_Your objective_:
Look below for the line holding "Identify the click" and the line holding "Find Out More (131, 2516)". Repeat those two and everything between, exactly.

*** Records for this exercise Section Begins ***

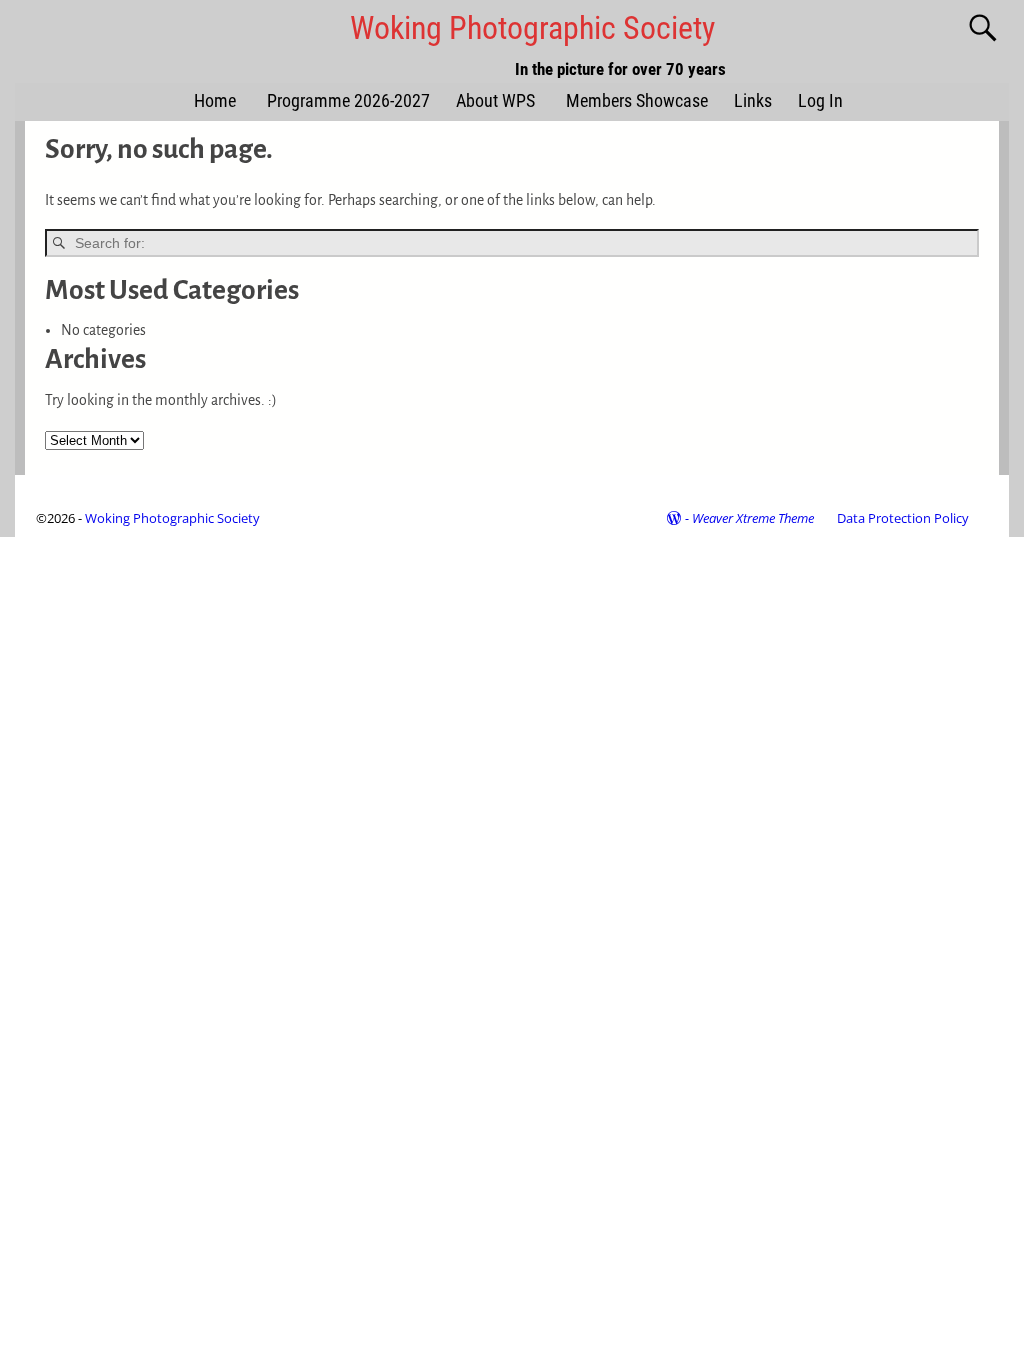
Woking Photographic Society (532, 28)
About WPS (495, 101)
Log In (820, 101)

*** Records for this exercise Section Ends ***
*** Records for this exercise Section Begins ***

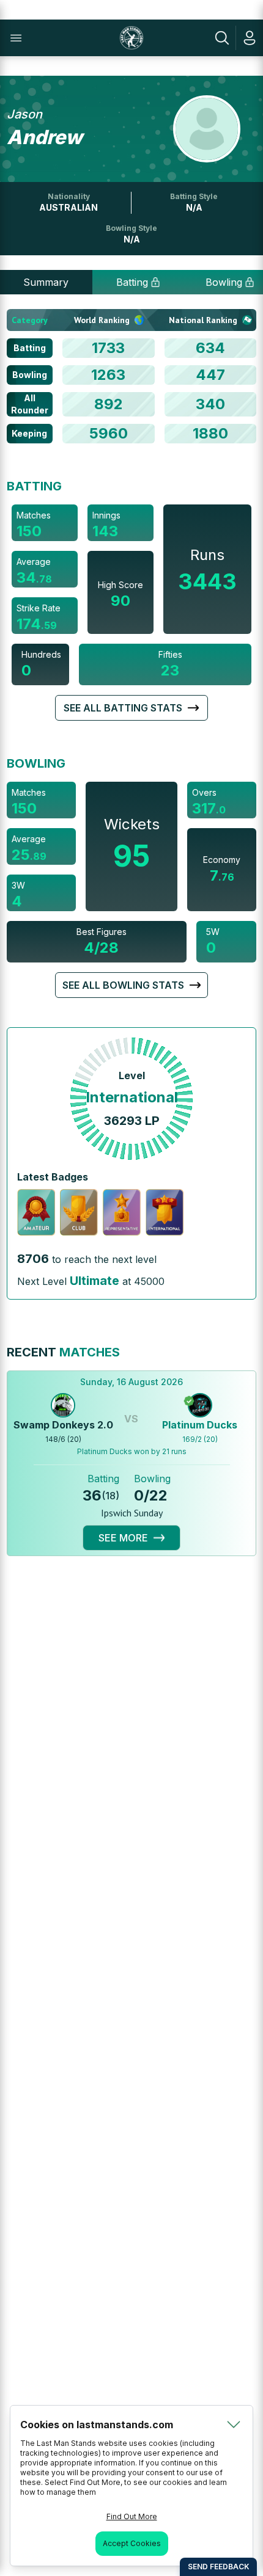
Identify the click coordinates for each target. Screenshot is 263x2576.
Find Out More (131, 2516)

*** Records for this exercise Section Ends ***

_Response to this task_:
Identify the click coordinates for each target. Screenshot is 263x2576.
Find Out More (131, 2516)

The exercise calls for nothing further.